Centuries after the bat’s birth, when Drulgar was forged of fire and rock and rage, Agarath marvelled upon the mastery of his art, and scorned Brexatron as an aberration, casting him from his sight in disgust, so the story went. In his shame and anger, the giant bat fled north, to forge a lair in the northernmost peaks of the Hammersongs, far from his father’s disdain. There he brooded on his vengeance, hiding in the mists and the cold and the darkness, biding his time to strike. When next war stirred between the gods, he saw his chance. Flying south in a shroud of black rage and storm clouds he descended upon his father as he sat his fiery throne, piercing the night with his echoing call.

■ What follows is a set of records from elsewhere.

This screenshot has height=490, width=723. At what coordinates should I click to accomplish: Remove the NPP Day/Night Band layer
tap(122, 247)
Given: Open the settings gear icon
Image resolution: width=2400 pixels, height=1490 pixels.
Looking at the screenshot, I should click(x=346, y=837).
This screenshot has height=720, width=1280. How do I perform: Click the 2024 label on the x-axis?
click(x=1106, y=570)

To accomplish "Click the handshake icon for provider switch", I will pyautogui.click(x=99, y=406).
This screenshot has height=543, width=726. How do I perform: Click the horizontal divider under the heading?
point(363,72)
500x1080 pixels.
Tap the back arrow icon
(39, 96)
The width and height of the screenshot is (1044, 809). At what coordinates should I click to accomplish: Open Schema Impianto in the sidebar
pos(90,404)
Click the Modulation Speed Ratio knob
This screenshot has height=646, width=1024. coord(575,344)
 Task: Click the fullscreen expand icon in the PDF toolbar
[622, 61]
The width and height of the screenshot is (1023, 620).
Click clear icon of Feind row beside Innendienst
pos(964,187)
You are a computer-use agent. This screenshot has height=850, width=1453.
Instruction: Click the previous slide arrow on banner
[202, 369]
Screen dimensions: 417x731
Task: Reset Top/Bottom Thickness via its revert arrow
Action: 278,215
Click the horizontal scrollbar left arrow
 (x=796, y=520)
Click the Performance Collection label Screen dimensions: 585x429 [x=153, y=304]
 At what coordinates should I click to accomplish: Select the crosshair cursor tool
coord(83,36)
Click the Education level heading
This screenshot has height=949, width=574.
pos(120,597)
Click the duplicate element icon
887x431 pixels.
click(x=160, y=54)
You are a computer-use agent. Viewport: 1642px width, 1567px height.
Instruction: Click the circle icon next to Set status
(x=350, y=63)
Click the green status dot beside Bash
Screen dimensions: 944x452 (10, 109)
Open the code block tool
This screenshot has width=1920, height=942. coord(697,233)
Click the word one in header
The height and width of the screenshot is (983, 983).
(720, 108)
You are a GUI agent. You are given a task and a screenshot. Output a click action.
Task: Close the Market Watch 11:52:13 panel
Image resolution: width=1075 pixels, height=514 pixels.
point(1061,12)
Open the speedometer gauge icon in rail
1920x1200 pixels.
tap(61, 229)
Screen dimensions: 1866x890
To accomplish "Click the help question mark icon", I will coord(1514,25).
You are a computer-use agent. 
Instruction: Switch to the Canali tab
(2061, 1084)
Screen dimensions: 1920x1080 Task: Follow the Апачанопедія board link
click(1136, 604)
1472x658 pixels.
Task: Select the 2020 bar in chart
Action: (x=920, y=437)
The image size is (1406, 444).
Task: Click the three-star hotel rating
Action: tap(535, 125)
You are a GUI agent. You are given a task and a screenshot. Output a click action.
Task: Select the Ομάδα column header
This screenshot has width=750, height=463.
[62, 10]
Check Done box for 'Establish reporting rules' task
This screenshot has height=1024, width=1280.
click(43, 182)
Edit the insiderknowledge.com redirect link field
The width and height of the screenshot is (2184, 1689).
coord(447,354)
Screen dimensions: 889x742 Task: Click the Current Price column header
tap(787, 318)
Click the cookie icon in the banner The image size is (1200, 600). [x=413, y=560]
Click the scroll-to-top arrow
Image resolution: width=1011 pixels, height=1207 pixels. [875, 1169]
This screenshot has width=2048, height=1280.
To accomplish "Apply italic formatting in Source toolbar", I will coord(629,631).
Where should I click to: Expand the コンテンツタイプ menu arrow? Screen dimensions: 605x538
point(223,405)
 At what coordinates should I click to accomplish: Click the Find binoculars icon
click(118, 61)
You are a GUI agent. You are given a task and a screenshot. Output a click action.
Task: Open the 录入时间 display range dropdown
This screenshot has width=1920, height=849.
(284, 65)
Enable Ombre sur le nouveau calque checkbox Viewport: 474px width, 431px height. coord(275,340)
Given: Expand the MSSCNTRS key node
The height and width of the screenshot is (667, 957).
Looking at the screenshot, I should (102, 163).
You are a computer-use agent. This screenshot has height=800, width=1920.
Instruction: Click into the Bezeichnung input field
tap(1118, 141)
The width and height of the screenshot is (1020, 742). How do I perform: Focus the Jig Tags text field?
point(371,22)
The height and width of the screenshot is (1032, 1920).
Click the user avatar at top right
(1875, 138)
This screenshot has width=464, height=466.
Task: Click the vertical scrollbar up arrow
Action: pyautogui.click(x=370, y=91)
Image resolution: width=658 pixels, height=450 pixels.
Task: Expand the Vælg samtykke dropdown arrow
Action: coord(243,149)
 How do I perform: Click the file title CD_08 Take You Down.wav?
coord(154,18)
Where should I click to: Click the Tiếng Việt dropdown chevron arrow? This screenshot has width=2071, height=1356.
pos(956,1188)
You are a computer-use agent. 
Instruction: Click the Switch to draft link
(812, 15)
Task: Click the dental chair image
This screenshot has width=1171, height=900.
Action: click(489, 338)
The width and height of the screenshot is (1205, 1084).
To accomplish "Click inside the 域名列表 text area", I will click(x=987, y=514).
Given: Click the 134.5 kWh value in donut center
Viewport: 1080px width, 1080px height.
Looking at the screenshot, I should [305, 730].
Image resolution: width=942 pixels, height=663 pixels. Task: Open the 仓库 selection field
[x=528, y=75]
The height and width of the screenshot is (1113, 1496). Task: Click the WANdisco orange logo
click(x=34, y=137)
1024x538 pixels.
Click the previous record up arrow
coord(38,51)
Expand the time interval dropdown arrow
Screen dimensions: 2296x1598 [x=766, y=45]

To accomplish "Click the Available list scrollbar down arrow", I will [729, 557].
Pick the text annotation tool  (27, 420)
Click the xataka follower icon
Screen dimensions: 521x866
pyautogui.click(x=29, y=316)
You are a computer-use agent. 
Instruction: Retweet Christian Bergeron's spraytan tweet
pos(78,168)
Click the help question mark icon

Such was the force of the blast from the bat’s lungs that Agarath was momentarily deafened, and Brexatron descended. Down he flew, raking at the All-Father’s face with his ravening claws, biting with elongated needles for teeth, savaging and scarring him as fire and smoke poured from the wounds.

But it was not enough. From Agarath’s lips bellowed a roar, and from the shadows Drulgar came. The dragon god had grown monstrous by then, an untamed power of volcanic rage, and he beat the bat back with fire and fang. Brexatron knew his chance was gone. With another shrill call to cover his retreat, he flew in fear of his younger, bigger brother, returning to his northern lair, and from that day on Drulgar swore that he would hunt and kill him in vengeance.